Pembangunan Bendungan Lolak yang seharusnya membawa kesejahteraan bagi masyarakat justru menimbulkan penderitaan bagi perempuan-perempuan di Desa Pindol. Mereka kehilangan ruang hidup dan mata pencaharian tanpa mendapat ganti rugi yang adil. Dampak ini membuat kehidupan perempuan desa terpuruk secara ekonomi dan sosial, sementara aspirasi dan hak mereka terabaikan dalam proses pembangunan yang diklaim sebagai proyek strategis nasional.
Tangan Selvince Matihor (52) terlihat bergetar saat mengusap air mata. Setelah dua tahun berlalu, ia masih belum bisa lupa bagaimana rumahnya, yang terletak di Desa Pindol, Kecamatan Lolak, Kabupaten Bolaang Mongondow, Provinsi Sulawesi Utara, dihancurkan, karena terdampak Proyek Strategis Nasional (PSN) Bendungan Lolak.
Kala itu, Rabu, 12 Januari 2022, Selvince yang sedang berada di warung samping rumah, tak bisa berbuat banyak. Jumlah aparat lebih banyak dari warga. Ia dan suaminya dipaksa keluar dari rumah. Bersama warga desa yang telah berkumpul, ia hanya bisa histeris menyaksikan excavator perlahan-lahan merobohkan bangunan rumah miliknya.
“Kami diperlakukan seperti bukan manusia.
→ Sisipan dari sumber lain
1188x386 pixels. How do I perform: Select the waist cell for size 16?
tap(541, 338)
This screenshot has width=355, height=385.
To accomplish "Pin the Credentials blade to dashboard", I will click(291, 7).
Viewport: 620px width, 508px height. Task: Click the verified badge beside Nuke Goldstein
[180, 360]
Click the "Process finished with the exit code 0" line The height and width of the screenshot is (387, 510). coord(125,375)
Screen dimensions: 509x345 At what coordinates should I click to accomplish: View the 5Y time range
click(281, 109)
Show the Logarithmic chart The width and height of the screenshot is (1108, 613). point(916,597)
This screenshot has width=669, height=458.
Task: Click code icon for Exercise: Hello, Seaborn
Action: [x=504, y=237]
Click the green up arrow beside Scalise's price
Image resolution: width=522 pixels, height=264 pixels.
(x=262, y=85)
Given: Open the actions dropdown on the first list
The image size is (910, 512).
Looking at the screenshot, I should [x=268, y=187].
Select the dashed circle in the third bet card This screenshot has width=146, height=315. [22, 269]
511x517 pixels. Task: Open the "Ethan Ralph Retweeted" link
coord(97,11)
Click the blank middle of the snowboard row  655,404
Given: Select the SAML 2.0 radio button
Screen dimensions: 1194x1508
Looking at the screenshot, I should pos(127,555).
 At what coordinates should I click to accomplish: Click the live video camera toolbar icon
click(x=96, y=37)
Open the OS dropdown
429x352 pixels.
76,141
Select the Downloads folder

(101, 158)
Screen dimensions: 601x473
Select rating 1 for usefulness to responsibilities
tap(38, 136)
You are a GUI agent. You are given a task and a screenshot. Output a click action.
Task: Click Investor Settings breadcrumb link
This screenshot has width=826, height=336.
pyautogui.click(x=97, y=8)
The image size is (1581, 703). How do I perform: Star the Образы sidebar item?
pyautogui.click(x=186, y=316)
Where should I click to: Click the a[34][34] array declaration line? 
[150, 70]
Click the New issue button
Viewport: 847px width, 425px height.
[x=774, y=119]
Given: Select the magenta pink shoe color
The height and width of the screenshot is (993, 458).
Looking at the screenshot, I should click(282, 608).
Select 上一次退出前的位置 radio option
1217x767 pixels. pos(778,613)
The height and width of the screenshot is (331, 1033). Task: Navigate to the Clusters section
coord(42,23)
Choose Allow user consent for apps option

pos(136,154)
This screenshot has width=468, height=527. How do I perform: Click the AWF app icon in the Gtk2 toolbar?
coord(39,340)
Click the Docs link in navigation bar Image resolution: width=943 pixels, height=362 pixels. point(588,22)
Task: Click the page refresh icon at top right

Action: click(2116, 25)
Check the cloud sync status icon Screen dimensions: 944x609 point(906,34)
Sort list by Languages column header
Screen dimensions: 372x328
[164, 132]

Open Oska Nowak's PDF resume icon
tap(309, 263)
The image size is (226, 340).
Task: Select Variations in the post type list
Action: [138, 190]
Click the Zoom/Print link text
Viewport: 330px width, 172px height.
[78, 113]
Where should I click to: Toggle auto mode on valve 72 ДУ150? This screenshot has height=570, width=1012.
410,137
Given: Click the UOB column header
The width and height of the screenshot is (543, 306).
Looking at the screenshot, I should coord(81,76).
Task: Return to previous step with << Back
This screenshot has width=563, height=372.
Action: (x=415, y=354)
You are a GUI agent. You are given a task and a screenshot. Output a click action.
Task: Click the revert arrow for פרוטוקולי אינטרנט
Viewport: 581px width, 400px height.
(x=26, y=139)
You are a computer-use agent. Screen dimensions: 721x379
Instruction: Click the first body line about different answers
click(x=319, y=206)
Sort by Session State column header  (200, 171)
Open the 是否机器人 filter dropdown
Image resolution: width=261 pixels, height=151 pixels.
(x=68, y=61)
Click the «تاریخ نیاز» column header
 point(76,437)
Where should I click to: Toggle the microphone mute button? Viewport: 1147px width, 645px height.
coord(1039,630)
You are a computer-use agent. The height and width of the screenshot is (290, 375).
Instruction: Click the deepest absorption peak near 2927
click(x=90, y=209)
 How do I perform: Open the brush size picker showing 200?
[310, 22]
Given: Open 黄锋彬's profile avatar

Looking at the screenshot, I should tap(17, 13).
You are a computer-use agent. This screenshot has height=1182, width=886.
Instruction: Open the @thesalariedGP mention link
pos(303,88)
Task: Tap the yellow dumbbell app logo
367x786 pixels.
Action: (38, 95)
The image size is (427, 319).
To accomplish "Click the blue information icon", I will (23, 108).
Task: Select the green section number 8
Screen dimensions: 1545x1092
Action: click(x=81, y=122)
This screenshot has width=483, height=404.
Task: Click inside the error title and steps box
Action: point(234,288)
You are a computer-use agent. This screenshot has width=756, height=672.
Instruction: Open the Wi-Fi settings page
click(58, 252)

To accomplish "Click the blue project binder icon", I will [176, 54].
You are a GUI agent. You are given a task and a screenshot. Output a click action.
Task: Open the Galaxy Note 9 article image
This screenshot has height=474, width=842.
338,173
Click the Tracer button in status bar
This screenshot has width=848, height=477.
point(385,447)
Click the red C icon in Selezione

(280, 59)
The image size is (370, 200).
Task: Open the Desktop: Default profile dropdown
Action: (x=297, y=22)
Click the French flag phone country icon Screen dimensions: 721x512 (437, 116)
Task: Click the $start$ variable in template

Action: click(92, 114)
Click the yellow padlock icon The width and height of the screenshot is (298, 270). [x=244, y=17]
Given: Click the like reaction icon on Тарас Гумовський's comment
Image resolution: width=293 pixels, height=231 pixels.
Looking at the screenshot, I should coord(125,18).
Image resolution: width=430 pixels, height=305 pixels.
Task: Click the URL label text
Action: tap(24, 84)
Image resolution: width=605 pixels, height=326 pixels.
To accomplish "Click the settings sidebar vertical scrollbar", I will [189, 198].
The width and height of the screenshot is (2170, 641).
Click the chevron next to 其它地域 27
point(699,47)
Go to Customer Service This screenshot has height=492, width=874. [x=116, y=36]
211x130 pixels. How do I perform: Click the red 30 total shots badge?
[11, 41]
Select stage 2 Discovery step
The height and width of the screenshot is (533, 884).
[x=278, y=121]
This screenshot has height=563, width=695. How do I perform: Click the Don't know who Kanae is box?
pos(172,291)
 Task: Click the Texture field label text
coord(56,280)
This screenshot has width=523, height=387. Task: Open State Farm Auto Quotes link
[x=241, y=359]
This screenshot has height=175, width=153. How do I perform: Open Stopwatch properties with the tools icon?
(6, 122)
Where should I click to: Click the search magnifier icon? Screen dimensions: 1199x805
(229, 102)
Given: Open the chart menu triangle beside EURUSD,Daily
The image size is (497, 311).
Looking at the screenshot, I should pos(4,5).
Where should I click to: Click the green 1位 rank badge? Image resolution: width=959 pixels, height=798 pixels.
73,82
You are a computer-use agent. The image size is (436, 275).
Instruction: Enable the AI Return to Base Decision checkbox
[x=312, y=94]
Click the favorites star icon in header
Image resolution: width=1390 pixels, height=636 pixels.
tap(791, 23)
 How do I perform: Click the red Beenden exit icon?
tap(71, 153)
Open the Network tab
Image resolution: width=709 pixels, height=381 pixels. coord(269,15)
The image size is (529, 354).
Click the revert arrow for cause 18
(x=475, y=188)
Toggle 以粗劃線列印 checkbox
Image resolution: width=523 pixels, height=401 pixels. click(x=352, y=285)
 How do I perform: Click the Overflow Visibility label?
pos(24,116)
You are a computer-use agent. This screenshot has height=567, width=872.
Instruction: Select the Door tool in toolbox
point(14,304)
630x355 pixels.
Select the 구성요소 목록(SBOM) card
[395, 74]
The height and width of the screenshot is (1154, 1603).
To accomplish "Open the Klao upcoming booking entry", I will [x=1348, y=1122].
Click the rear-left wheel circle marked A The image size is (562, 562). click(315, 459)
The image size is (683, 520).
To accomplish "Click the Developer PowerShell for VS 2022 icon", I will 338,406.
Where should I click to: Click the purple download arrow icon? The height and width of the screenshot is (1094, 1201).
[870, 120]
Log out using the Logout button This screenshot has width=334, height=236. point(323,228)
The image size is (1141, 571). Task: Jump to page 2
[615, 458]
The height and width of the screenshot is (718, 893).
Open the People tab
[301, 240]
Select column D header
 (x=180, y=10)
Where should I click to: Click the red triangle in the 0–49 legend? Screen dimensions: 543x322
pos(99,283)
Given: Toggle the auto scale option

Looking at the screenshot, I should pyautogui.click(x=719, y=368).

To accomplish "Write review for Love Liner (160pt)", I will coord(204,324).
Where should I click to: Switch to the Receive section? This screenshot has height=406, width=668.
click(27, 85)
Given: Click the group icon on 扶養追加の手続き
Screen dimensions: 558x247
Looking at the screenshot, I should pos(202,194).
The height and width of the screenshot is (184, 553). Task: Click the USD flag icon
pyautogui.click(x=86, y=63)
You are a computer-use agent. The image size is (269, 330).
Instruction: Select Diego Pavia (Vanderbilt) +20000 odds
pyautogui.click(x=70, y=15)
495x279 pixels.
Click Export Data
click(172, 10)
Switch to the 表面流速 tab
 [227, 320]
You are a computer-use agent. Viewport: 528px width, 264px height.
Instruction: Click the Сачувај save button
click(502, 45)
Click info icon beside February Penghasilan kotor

Itulah seburuk-buruknya perlakuan yang kami terima,” ucap Selvince, Selasa 10 September 2024.
Pembangunan Bendungan Lolak dan kunjungan Jokowi
Jauh sebelum Selvince terusir dari rumahnya sendiri, pada tahun 2006 Satuan Kerja Balai Sungai Sulawesi I melakukan studi kelayakan untuk pembangunan Bendungan Lolak. Selanjutnya, pada tahun 2007 dilakukan studi detail desain pembangunannya, serta pada tahun 2008 melaksanakan analisis mengenai dampak lingkungan (AMDAL). Bendungan Lolak dalam perencanaan dibangun dengan tinggi (plus min) 58 meter dengan luas genangan (plus min) 97 hektar.
Dokumen AMDAL ini telah diperkuat melalui Surat Keputusan Kelayakan Lingkungan (SKKL) atau yang sekarang dikenal dengan Izin Lingkungan oleh Gubernur Provinsi Sulawesi Utara Nomor 42 Tahun 2009. Sejak tahun 2013 kegiatan pengadaan tanah dalam hal ini pembebasan lahan pun dimulai, diikuti pembangunan fisik bendungan pada tahun 2015. Governance-E-Journal UNSRAT mencatat luas lahan yang digunakan untuk pembangunan Bendungan Lolak adalah 300 hektar.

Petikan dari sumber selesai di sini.